Geneva - The United Nations said Monday that attacks by the Ugandan rebel group the Lord's Resistance Army (LRA) in southern Sudan and Congo "may amount to crimes against humanity". In two separate reports, the UN High Commissioner for Human Rights outlined a series of attacks by the LRA in both countries, saying they involved torture, rape and child abuse.
"These attacks and systematic and widespread human rights violation carried out by the LRA ... may constitute war crimes and crimes against humanity," said the report on the LRA attacks in Congo.
At least 1,200 people were killed and 1,400 abducted, including 600 children and 400 women, in northeastern Congo, the report said.

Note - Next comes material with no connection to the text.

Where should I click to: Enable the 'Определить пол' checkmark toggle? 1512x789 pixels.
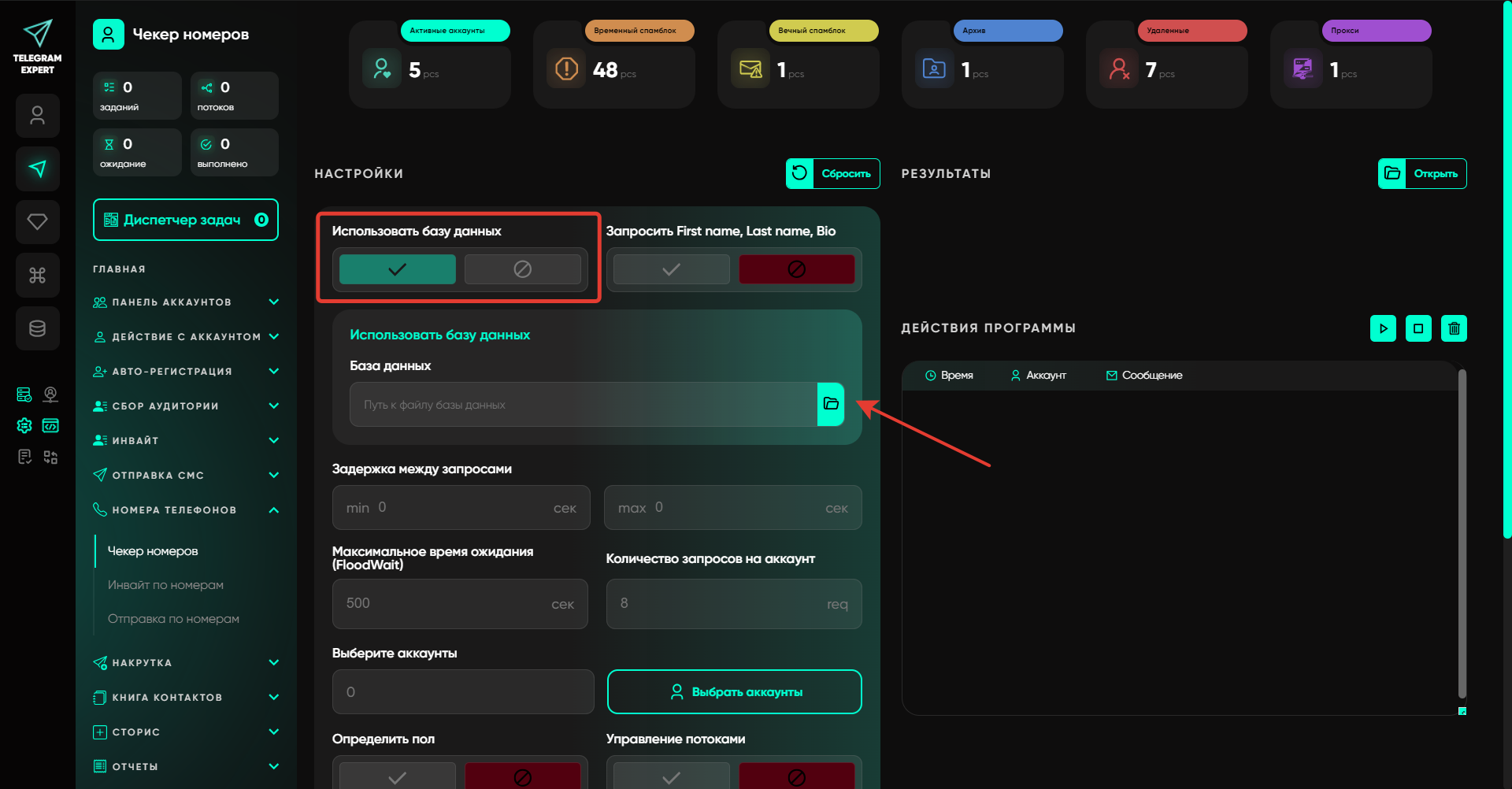click(x=397, y=776)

The attacks also displaced around 230,000 people, added the report, which covered attacks from September 2008 to June 2009.
In Sudan, at least 27 attacks took place between December 2008 and March 2009, second report said. The attacks left some 81 civilians killed and many others were kidnapped to work "as child soldiers, sex slaves and spies".
The LRA was formed in the late 1980s in Uganda. The group was driven out of Uganda in 2002 to the Democratic Republic of Congo and south Sudan from where its members staged cross-border attacks, targetting civilians and kidnapping children to use as fighters.
In 2005, the International Criminal Court issued arrest warrants for LRA chief Joseph Kony and others for war crimes.